HTTP Proxy Operation

When the HTTP proxy starts, it reads its policy files, starts a Java Virtual Machine (JVM) for processing Jar (Java archive) files, and then listens on the standard HTTP port (80) for connections. When a connection is made, the HTTP proxy starts a new thread to handle the connection, and the main thread resumes listening.

The child thread reads the first line of the HTTP header request from the client and parses the actual destination address. The method (for example, http:// or ftp://) is determined. If the ftp:// method is requested, the request for file retrieval is forwarded to the FTP proxy as described above. Otherwise (for the http:// method) the thread searches the proxy policy rules for a match on the source and destination addresses.

• If the rule matched specifies (proxy) user authentication, and if proper user credentials are not present in the request or have expired, the proxy returns a response indicating a need for (proxy) user credentials.

• If a match is found, the flags associated with that policy rule are set. The proxy then reads the rest of the client's HTTP request. If a match for the connection is not found, the HTTP proxy sends the client an error (Method Not Implemented) and closes the connection.

• If cookies are not allowed, any cookie responses are deleted.

• If SSL is allowed and the connection uses SSL, the connection continues. No further processing can take place, because the rest of the connection is encrypted. If SSL is not allowed, the HTTP proxy drops the connection and sends an error (Method Not Implemented) to the client.

• If the rule matched specifies (proxy) user authentication, and if proper user credentials are not present in the request or have expired, the proxy returns a response indicating a need for (proxy) user credentials.

• If the connection is allowed, the HTTP proxy attempts to open a connection to the actual destination web server. If the web server cannot be reached, the proxy returns an error (Cannot locate host) to the client and closes the connection.

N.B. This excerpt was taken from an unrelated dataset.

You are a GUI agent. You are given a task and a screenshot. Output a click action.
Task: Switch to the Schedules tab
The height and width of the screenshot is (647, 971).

• If the HTTP proxy connects to the web server, it sends the client's HTTP request to the server and waits for a response. When a response arrives, the proxy reads the response header and, if appropriate, drops any cookie requests. If the response header indicates that the response includes Java or ActiveX content, the proxy examines the response body to determine the nature of the content. If the content is not allowed, the proxy sends an error (Cannot connect to host) to the client and drops the connection.

• If content scanning has been configured, and once the above-mentioned proxy-based content checks have been performed, the resulting content is passed to the scanner for inspection. The scanner may instruct that the content be blocked, or may alter the content (clean viruses, for example) , or may return it unaltered. Scanning results are given to the user (as being blocked, if so determined). Scanning results are reflected in SunScreen log entries regarding the HTTP request and its results.

Java Virtual Machine (JVM)

If the body contains a Jar file, the Jar is passed to the JVM, which extracts the signature components and calculates a hash for the Jar. The signatures are compared to the list of approved signatures and if the signatures match and signed Jars are allowed, the data are passed on to the client. If hashed Jars are allowed, the proxy compares the computed hash to the list of approved hash values and if a match is found, passes the response to the client.

After all of the data have been passed to the client, the proxy closes the connections to the client and the server and terminates the thread.

Jar Hashes and Signatures

The HTTP proxy is configured on a global basis in the configuration editor to verify the list of acceptable signatures and hash values on Jar content.

Both the Jar hashes and signatures are stored in the vars database.

Currently, there is no provision to create Screen-specific versions of the Jar hashes and signatures for the Screen

Jar Hashes

The following is an example of what you type to manage Jar hashes:

edit> jar_hash parameters 

You can add, delete, list, and rename Jar hashes. You assign names, which are ephemeral strings. Names are used only to reference items when managing them using the jar_hash command.

Jar Signatures

You can add, delete, list, or rename Jar signatures. You assign the names, which are ephemeral strings. The names are used only for purposes of reference to items when managing them using the jar_sig command.

HTTP Proxy Limitations

Jar validation facilities acquire the hash and signature values that are added to the configuration.

ActiveX filtering currently blocks certain types of Java content.